Stored data entries
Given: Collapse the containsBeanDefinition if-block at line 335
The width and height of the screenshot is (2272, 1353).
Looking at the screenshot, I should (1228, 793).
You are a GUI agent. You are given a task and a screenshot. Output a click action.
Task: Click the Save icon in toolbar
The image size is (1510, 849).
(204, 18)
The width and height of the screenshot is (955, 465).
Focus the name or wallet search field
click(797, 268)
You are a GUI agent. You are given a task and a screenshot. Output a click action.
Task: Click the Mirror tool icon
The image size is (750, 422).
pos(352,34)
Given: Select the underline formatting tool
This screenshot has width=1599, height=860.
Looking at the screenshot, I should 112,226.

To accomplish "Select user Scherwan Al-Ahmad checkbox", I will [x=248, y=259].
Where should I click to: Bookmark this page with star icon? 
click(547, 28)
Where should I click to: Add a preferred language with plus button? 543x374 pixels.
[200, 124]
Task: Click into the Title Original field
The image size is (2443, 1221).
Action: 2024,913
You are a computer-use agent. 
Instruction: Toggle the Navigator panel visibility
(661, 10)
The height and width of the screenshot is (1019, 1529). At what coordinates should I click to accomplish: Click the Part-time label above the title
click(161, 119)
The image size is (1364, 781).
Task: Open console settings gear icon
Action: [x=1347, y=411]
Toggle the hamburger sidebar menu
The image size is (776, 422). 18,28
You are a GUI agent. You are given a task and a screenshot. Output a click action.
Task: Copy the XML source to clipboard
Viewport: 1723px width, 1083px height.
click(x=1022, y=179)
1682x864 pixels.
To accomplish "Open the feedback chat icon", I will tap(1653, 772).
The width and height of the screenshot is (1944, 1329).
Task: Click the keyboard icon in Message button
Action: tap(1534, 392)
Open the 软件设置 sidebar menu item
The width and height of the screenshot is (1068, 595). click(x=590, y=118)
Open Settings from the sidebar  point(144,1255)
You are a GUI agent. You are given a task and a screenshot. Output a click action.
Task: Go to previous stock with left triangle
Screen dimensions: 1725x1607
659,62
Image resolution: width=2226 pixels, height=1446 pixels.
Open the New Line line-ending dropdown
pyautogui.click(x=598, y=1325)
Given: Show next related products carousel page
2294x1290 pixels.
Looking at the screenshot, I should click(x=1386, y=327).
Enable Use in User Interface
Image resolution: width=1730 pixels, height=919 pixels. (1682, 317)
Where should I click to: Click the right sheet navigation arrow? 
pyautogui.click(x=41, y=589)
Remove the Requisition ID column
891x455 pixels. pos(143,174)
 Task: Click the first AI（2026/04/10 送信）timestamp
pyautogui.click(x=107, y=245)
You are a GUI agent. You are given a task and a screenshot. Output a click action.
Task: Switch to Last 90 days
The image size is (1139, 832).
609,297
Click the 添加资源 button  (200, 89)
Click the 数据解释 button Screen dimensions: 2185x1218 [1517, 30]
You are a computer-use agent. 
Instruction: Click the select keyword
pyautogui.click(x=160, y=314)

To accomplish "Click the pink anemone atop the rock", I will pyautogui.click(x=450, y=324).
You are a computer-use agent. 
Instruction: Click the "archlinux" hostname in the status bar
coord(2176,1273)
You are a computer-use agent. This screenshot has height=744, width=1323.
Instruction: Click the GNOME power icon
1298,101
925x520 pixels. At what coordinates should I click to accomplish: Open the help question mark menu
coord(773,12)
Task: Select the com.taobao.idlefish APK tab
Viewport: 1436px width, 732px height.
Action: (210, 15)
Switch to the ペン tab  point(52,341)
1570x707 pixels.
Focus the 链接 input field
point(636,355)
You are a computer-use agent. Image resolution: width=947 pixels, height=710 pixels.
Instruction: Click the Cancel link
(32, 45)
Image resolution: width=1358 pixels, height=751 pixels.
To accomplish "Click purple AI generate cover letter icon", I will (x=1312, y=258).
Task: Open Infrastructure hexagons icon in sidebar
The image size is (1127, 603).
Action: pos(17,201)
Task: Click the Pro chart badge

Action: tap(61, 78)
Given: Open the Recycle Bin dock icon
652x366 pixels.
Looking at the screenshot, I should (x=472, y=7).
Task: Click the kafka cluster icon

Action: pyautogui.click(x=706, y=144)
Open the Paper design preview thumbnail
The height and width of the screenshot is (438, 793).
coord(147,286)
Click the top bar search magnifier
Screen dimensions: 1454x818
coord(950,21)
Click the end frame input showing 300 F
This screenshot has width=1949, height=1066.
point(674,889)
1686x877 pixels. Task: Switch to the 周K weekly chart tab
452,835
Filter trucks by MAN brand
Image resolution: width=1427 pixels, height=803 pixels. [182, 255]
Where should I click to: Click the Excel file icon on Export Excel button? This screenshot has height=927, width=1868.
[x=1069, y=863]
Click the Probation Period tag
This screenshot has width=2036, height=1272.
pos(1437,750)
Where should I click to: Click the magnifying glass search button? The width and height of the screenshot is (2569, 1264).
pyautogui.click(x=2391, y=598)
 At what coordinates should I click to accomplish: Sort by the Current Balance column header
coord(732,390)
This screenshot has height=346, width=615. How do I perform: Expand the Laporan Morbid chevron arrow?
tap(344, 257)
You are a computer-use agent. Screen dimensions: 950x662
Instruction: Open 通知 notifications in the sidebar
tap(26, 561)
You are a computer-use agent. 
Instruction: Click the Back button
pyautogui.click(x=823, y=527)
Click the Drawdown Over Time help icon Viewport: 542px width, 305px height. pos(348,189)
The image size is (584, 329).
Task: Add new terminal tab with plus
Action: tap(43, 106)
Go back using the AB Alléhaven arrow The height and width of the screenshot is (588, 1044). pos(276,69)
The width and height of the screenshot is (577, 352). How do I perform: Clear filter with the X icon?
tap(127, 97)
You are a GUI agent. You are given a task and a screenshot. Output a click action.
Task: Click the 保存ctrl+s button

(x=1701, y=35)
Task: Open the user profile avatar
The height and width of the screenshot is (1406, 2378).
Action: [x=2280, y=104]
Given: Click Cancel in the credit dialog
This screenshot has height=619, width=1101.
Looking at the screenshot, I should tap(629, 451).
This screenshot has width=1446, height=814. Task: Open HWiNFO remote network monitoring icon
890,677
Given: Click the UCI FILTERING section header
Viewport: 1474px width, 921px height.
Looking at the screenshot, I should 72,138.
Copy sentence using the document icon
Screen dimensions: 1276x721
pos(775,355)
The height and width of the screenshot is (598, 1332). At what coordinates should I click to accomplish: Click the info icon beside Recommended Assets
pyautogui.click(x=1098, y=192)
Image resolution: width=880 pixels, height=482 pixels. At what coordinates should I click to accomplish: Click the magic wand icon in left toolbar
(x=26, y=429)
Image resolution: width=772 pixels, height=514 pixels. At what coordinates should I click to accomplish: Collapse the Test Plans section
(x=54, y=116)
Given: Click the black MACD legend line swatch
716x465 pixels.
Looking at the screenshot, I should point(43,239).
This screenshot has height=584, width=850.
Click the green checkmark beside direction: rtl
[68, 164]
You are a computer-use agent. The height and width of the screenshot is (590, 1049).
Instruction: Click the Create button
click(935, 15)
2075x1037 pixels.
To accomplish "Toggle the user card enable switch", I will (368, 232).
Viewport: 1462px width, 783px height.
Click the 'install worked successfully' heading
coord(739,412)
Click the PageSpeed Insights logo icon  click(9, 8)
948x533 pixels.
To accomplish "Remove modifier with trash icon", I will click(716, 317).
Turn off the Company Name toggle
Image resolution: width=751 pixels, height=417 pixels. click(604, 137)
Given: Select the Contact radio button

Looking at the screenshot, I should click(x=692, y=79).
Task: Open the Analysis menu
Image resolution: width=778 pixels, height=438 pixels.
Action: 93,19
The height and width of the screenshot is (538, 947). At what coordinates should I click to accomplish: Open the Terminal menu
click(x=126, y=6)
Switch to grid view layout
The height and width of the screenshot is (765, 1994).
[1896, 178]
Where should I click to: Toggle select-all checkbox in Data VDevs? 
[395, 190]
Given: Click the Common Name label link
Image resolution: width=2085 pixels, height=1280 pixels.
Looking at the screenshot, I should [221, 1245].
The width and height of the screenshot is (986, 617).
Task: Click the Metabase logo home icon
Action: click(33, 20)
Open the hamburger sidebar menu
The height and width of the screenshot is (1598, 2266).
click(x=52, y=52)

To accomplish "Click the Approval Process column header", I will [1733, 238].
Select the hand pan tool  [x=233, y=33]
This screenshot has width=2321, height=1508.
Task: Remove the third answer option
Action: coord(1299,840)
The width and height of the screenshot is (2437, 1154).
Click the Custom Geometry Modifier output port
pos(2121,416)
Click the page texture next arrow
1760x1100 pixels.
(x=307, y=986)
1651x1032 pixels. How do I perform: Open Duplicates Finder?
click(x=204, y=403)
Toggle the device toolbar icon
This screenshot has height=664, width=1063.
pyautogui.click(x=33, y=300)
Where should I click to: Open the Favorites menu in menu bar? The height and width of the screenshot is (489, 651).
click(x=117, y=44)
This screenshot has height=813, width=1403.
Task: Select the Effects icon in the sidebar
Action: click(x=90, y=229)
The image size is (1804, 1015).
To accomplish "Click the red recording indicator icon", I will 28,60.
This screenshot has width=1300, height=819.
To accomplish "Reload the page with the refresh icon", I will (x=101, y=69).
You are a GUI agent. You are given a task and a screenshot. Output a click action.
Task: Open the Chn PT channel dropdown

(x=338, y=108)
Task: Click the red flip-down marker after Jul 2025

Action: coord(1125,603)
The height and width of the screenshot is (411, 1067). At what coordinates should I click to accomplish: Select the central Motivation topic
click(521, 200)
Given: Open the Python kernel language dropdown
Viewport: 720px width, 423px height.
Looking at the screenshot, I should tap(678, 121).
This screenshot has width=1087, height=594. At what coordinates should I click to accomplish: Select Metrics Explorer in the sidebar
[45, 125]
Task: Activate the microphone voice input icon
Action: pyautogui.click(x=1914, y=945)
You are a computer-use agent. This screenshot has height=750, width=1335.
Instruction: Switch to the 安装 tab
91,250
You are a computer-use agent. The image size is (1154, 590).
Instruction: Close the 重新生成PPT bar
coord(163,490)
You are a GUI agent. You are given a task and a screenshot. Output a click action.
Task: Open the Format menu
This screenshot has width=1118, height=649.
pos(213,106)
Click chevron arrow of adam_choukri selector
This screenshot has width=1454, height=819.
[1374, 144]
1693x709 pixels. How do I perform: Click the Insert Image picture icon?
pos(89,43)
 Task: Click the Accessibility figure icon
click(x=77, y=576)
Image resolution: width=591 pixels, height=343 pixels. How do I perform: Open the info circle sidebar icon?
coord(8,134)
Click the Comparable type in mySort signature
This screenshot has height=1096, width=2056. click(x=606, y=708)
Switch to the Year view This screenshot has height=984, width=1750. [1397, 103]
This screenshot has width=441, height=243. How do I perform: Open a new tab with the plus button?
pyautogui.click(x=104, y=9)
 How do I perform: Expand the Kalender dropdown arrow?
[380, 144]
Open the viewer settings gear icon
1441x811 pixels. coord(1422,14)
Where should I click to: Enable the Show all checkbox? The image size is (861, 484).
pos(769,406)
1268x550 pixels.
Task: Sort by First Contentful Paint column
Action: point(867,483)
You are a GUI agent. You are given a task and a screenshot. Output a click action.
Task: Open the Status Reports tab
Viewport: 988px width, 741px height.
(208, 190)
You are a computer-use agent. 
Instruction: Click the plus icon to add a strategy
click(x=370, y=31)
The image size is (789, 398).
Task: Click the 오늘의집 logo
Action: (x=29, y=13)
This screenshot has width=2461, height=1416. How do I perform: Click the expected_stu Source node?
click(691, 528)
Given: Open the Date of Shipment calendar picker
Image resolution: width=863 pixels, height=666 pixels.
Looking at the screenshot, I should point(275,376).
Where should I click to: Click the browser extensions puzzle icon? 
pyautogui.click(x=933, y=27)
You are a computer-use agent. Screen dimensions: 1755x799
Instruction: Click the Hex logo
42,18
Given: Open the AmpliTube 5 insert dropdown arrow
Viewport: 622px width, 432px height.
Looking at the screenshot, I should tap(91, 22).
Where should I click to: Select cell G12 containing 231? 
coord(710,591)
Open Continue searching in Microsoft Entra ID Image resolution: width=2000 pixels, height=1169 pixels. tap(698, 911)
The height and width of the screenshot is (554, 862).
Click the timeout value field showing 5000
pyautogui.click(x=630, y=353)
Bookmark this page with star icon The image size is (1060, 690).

▶ PROMPT
In the records above, the line with "Where should I click to: Add" marks the start and the line with "Open Settings from" marks the end; copy that stretch exactly, both lines included, and nothing else.

▶ REPLY
Where should I click to: Add a preferred language with plus button? 543x374 pixels.
[200, 124]
Task: Click into the Title Original field
The image size is (2443, 1221).
Action: 2024,913
You are a computer-use agent. 
Instruction: Toggle the Navigator panel visibility
(661, 10)
The height and width of the screenshot is (1019, 1529). At what coordinates should I click to accomplish: Click the Part-time label above the title
click(161, 119)
The image size is (1364, 781).
Task: Open console settings gear icon
Action: [x=1347, y=411]
Toggle the hamburger sidebar menu
The image size is (776, 422). 18,28
You are a GUI agent. You are given a task and a screenshot. Output a click action.
Task: Copy the XML source to clipboard
Viewport: 1723px width, 1083px height.
click(x=1022, y=179)
1682x864 pixels.
To accomplish "Open the feedback chat icon", I will tap(1653, 772).
The width and height of the screenshot is (1944, 1329).
Task: Click the keyboard icon in Message button
Action: tap(1534, 392)
Open the 软件设置 sidebar menu item
The width and height of the screenshot is (1068, 595). click(x=590, y=118)
Open Settings from the sidebar  point(144,1255)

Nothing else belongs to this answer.